1. Le samedi 24 novembre 2007, 12:27 par Jean-Michel

Le problème ne vient il plutôt pas des syndicats qui bloquent les changements utilises d'une entreprise comme La Poste ? On le voit bien avec les cheminots, 500.000 fonctionnaires bloquent le pays pour des raisons corporatistes.

Le gros problème de La Poste, c'est qu'elle n'a jamais voulu se remettre en question et que maintenant on en paye le prix fort. Comme toutes les entreprises nationales (EDF, GDF, France Telecom, SNCF, ADP, La poste), il y a eu des carêmes d'instaurer complètement foireux. Et puis leurs concours d'entrée, c'est quand même la loose.

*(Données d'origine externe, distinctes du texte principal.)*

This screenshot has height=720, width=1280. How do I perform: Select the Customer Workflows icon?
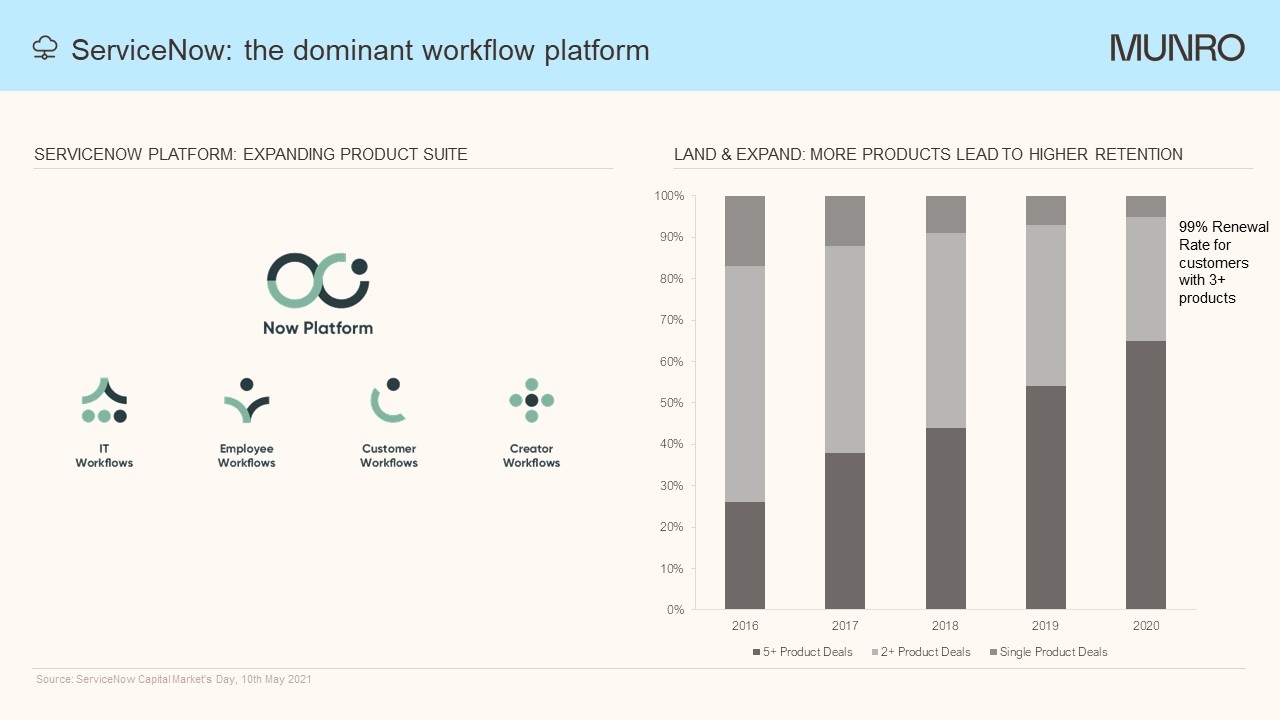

Et moi je trouve normal qu'une entreprise comme La Poste est des objectifs à atteindre. En plus vu qu'elle a un monopole, on a pas le choix en tant que particulier que de passer par eux.

2. Le samedi 24 novembre 2007, 15:42 par pas perdus

La question est de savoir ce que l'on veut. Un Etat gendarme réduit à sa plus simple expression où les citoyens doivent payer au prix fort les services? Ou un Etat dans lequel les citoyens ont la possiblité de disposer de services publics (école, santé, tranports, moyens de communication) à prix réduits ou gratuits ?

Jeter l'anathème sur les syndicats relève du fantasme. Les syndicats, même s'ils sont beaucoup plus représentatifs que n'importe quel parti politique (participation aux scrutins professionnels ou nombre d'adhérents plus élevés) n'ont pas autant de pouvoir que vous le laissez entendre.

Pour avoir travaillé à La Poste, je peux vous dire que les syndicats ne sont jamais arrivés à bloquer telle ou telle mesure de la Direction. Allez dans n'importe quel bureau de distribution, d'acheminement, ou de guichet : La Poste s'est modernisée.

Citer en exemple les entreprises de service public pour désigner le mauvais élève de la classe est caricatural. Elles ont également des objectifs à atteindre. Allez dans un centre de tri, vous verrez. Pendant des décennies, les excédents de La Poste ont permis de combler une partie du déficit budgétaire de l'Etat. On parle du déficit de la SNCF : elle doit entretenir son réseau, remplir ses missions de service public alors que les transporteurs routiers n'ont juste qu'à payer le carburant et le personnel... mais pas l'entretien du réseau...

Avoir des services publics efficaces est légitime. Surveiller comment l'argent du contribuable est dépensé, également. Mais, un service public ne sera jamais une entreprise privée. La rentabilité à tout prix avec flux tendus, on voit ce que ça donne à l'hôpital...

Vous parlez du monopole. Je le préfère en certains domaines à une concurrence faussée. Regardez dans les télécommunications : forfaits pour les portables, internet quasi identiques...Les entreprises s'entendent et font régner leur loi. Je ne suis pas certain qu'en gardant le monopole public dans ce secteur, les citoyens seraient plus mal lotis qu'aujourd'hui. Ce que je sais par contre, c'est que ce changement dans ce secteur a conduit en Europe à plus de précarité.

Point la peine d'évoquer la SNCF quand on connait le succès de la privatisation aux USA ou en Angleterre. Pour La Poste, je sais que les particuliers, les plus modestes, seront les plus mal servis, surtout ceux qui n'habitent pas dans de grandes villes. Vous pouvez passer par UPS, DHL, et d'autres distributeurs, mais le prix ne sera pas le même et le service pas obligatoirement meilleur...

Un service public qui disparait signifie moins de solidarité.

Parler de corporatisme est la tarte à la crème qu'on balance à ceux qui contestent les réformes néo-libérales. cela fait 20 ans qu'on subit le néo-libéralisme, avec privatisations, allègements des charges, baisses des impôts directs à la clé, et je n'ai pas l'impression que tout cela soit synonyme de progrès social.

On peut critiquer les cheminots. Mais critiquons aussi ces réformes qui nivellent par le bas. Et quand une catégorie de travaileurs voit son niveau de vie baisser, il y a fort à parier que les autres suivront. Attendez, la prochaine réforme des retraites... On n'en a pas fini.